TASK REQUIREMENTS: Using the records below, please work out how many lines contain "menu"; answer with the number alone.

- - - -

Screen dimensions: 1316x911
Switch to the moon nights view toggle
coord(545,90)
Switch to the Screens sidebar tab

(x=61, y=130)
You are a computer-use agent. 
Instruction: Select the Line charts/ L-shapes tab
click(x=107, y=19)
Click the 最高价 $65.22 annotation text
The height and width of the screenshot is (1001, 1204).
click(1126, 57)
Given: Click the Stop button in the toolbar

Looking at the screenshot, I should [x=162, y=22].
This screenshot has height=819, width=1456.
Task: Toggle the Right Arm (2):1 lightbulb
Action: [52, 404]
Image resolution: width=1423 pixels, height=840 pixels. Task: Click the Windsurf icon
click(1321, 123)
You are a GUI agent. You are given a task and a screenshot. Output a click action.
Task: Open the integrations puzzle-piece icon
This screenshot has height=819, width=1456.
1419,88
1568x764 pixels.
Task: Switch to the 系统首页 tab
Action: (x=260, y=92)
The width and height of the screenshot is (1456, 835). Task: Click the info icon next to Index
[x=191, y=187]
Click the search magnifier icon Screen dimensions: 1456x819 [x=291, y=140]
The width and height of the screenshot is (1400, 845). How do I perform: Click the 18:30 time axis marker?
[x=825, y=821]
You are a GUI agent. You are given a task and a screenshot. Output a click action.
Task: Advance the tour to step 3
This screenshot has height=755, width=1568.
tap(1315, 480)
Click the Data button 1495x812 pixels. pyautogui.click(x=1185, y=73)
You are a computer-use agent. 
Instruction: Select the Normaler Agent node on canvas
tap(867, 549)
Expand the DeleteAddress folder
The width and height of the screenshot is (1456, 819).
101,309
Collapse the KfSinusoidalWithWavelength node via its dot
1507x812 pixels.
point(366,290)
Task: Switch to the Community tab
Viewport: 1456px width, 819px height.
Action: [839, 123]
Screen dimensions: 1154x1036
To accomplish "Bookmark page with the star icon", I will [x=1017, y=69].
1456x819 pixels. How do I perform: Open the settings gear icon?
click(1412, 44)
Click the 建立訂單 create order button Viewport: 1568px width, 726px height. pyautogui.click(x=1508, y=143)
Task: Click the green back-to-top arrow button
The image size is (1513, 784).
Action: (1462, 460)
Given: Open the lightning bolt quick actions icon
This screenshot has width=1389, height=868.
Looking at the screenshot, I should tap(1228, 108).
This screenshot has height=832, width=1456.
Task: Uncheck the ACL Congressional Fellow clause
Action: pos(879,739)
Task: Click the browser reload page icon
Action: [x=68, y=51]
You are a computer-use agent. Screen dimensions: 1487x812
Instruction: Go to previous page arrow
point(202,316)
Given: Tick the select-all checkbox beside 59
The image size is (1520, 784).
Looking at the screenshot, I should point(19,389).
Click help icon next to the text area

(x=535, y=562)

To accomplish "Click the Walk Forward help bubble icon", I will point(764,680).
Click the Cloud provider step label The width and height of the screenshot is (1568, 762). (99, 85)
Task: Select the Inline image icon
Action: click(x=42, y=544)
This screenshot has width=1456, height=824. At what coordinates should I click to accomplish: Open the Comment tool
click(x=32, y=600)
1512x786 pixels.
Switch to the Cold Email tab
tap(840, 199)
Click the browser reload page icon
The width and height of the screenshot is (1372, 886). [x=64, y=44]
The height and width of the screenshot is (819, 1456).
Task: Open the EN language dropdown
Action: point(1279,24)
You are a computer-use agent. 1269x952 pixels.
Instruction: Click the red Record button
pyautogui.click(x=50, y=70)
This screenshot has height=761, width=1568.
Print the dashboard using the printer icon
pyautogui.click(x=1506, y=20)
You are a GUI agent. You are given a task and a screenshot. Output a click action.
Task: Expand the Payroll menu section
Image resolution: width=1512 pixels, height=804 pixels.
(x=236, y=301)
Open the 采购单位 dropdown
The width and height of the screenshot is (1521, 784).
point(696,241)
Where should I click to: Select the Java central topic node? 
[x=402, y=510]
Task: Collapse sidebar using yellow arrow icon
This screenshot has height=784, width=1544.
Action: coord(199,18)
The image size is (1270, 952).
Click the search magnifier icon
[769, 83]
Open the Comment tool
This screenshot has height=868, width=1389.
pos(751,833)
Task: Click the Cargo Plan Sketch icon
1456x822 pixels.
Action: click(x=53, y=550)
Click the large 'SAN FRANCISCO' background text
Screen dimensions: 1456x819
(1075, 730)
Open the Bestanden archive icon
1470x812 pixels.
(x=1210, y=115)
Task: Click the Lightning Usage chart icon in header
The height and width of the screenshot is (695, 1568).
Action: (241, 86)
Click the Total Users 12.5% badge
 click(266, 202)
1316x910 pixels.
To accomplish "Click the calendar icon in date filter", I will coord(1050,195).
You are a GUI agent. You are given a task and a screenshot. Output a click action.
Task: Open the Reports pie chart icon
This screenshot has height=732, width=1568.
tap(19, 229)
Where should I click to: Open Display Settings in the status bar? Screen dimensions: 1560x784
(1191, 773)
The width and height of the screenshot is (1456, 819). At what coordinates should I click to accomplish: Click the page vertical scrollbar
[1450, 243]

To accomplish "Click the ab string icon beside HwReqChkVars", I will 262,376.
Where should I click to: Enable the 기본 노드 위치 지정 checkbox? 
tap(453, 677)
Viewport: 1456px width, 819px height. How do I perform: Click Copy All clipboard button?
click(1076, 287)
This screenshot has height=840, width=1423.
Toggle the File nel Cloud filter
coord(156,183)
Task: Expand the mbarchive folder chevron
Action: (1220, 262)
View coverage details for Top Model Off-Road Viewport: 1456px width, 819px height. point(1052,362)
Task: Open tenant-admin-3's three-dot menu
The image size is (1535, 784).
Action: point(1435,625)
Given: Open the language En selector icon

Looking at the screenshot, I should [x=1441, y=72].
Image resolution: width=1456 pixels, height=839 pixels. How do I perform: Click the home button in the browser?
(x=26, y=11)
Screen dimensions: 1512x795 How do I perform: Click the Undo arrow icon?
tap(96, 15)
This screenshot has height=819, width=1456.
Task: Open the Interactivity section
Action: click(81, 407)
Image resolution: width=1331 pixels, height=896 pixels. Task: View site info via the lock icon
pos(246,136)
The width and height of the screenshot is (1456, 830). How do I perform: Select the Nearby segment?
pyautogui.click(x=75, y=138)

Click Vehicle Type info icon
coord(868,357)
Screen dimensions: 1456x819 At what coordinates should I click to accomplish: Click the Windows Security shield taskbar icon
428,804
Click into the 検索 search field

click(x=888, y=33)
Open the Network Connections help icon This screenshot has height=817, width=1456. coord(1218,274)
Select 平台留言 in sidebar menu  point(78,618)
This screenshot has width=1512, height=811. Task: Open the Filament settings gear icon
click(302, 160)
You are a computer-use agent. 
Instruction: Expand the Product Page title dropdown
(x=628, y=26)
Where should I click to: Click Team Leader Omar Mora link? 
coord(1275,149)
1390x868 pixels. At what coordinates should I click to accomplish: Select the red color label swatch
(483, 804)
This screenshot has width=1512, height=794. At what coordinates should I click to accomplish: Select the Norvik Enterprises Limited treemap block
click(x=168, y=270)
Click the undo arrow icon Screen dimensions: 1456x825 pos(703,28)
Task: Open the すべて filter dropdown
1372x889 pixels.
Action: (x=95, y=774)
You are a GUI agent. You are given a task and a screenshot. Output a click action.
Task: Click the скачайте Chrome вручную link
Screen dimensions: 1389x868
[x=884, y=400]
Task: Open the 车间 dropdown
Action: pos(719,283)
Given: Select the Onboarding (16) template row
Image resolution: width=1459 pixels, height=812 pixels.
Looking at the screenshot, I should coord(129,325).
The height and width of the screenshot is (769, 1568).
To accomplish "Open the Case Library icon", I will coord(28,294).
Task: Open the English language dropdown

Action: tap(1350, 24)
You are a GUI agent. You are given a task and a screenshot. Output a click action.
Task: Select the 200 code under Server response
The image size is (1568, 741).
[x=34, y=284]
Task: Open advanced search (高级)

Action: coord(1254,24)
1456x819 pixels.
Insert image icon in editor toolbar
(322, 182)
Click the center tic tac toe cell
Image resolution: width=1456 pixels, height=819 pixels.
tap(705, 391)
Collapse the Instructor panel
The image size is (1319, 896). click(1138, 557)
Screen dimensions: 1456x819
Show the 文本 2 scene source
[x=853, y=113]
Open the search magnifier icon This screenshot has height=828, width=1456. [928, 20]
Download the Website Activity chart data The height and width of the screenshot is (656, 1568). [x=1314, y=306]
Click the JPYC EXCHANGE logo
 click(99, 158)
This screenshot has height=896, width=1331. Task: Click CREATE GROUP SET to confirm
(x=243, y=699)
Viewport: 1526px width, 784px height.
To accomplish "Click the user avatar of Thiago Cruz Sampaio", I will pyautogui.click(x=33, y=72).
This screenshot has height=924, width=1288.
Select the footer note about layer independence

- - - -

WRITTEN ANSWER: 3